La Cedeao regrette la décision de la junte malienne de fixer à deux ans la durée de la transition vers un régime civil, alors que les négociations sont en cours.

Elle a indiqué que son médiateur allait poursuivre les discussions avec les autorités maliennes "en vue de parvenir à un accord de transition mutuellement acceptable qui garantira le soutien de la Cedeao".

L'armée a pris le pouvoir en 2020 et a été soumise à la pression internationale pour organiser des élections plus tôt - la junte avait initialement accepté de les organiser en février de cette année.

Lorsque le Mali n'a pas respecté ce délai, la Cedeao a imposé des sanctions sévères.

Au cours du week-end, une réunion de la Cedeao a décidé de maintenir les sanctions, mais doit se réunir d'ici le mois prochain pour examiner les progrès accomplis.

Le bloc avait demandé au Mali de revoir sa période de transition de deux ans, estimant que 12 ou 18 mois étaient raisonnables.

Elle réexaminera la situation lors de son prochain sommet extraordinaire, le mois prochain.

Quelles sont les sanctions imposées par la CEDEAO ?

Les dirigeants de la Communauté économique des États d'Afrique de l'Ouest (CEDEAO) ont adopté des sanctions sévères contre le Mali, le dimanche 9 janvier, en raison de l'incapacité de la junte au pouvoir à respecter la date limite prévue, en février, pour la tenue d'élections visant à rétablir un régime civil.

Les pays d'Afrique de l'Ouest ont décidé de geler les avoirs maliens au sein de la Banque centrale des États d'Afrique de l'Ouest (BCEAO), de fermer les frontières entre le Mali et les États membres de l'organisation, mais aussi de suspendre les transactions avec Bamako, à l'exception des produits médicaux et des produits de première nécessité.

La CEDEAO a également décidé de retirer les ambassadeurs de tous les pays membres du Mali ainsi que d'autres sanctions concernant l'aide financière.

L'organisation régionale a tenu un sommet extraordinaire à Accra, au Ghana, et a entériné les décisions prises par l'Union monétaire ouest-africaine (UMOA) quelques heures plus tôt.

La réaction du gouvernement malien aux sanctions

Le gouvernement malien a condamné ce qu'il a qualifié de sanctions "illégales et illégitimes" imposées au pays par la Communauté économique des États de l'Afrique de l'Ouest (CEDEAO) le 9 janvier en raison d'un retard potentiel dans le retour du pays à un régime civil.

Dans un communiqué lu sur la chaîne de télévision publique ORTM, le ministre de l'Administration territoriale et porte-parole du gouvernement, le colonel Abdoulaye Maiga, a déclaré que "le Mali condamne fermement ces sanctions illégales et illégitimes".

"Ces mesures contrastent avec les efforts déployés par le gouvernement et sa volonté d'engager le dialogue pour parvenir à un compromis avec la CEDEAO sur le calendrier des élections au Mali", indique le communiqué.

Il a ajouté que les sanctions de la CEDEAO violaient les traités et statuts régionaux.

Quelles conséquences sur les militaires au pouvoir ?

Le durcissement de ton du bloc sous régional met les autorités maliennes de la transition dos au mur selon Ibrahima Kane chargé de programme à Open Society Initiative for West Africa (Osiwa) et spécialiste des questions politiques en Afrique de l'Ouest.

Selon le spécialiste, ce bras de fer des militaires avec l'organisation sous-régionale risque de tourner en défaveur des premiers nommés.
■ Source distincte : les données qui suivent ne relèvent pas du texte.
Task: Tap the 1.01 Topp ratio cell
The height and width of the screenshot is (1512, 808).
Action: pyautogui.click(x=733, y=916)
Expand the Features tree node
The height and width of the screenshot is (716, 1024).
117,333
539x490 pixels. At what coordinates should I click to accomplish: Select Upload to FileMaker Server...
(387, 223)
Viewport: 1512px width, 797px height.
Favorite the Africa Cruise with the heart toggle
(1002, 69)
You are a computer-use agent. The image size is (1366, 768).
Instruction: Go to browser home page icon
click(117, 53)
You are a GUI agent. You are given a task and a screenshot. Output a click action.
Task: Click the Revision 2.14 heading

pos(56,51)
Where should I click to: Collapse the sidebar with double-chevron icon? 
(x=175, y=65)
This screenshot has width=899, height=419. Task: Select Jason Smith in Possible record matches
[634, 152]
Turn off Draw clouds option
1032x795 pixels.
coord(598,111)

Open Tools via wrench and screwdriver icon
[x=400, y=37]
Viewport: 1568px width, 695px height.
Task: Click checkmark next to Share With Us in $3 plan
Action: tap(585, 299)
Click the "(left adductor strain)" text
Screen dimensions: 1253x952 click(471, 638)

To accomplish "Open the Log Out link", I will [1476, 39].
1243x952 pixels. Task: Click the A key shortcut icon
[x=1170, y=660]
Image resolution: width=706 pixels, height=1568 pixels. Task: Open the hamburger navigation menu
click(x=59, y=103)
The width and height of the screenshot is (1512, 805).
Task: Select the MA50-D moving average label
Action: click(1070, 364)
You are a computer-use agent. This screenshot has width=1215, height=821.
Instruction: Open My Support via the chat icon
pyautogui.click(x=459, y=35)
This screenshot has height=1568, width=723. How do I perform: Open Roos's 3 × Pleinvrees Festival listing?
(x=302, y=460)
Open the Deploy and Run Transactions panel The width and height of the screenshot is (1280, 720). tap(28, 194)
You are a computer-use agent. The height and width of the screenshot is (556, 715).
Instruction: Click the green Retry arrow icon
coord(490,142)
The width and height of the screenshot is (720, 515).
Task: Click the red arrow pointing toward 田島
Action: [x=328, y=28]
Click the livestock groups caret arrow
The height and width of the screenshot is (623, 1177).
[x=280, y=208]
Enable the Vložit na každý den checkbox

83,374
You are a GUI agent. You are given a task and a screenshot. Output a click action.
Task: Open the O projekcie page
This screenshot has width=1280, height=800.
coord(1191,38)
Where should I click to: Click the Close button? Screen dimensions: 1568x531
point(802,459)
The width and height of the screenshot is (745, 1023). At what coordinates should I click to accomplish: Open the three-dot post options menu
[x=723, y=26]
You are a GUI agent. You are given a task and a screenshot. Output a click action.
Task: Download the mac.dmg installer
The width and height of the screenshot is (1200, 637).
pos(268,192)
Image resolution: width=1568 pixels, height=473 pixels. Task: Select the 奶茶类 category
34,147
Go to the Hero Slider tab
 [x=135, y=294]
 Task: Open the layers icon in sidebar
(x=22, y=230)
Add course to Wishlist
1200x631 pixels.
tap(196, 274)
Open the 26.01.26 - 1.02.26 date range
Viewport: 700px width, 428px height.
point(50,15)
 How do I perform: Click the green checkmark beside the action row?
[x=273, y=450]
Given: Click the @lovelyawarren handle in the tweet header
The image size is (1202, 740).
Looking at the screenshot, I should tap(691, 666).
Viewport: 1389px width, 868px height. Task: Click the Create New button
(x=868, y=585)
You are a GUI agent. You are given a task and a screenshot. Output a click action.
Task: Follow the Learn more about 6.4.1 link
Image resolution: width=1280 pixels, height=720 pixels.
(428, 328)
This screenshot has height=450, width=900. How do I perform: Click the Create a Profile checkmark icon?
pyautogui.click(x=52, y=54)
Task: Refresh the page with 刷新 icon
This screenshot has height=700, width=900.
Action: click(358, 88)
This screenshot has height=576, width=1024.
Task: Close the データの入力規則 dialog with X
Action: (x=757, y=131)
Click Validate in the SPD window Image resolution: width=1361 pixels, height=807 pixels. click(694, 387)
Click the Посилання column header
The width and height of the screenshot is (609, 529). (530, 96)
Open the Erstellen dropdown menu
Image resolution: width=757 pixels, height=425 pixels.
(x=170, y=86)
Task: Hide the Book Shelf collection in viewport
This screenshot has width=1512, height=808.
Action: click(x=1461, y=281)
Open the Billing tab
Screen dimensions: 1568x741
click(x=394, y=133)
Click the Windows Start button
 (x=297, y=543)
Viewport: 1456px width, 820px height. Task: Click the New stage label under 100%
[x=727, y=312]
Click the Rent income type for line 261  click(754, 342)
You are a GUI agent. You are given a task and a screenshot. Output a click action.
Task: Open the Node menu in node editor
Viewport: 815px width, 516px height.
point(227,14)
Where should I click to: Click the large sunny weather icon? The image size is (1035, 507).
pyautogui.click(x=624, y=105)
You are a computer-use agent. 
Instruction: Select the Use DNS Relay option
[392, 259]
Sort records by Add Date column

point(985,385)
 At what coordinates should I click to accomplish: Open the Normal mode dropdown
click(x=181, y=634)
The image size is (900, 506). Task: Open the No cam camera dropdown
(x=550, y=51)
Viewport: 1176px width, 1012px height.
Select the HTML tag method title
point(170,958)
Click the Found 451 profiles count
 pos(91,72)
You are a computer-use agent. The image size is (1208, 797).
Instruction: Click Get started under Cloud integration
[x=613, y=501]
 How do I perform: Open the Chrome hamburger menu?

Le Mali, étant un pays enclavé de l'Afrique de l'Ouest, une fermeture des frontières risque d'être durement ressentie par ce pays qui fait déjà face à une insécurité au nord et au centre du pays.

''Si les mesures économiques font leur effet, les militaires n'auront pas le choix. Il faudra payer les salaires, mener des transactions commerciales et si toutes ces transactions ne seront pas possible, les militaires seront dans une situation difficile. Ils seront obligés de revenir à de meilleurs sentiments et d'accepter les propositions de la CEDEAO'', explique Ibrahima Kane à la BBC.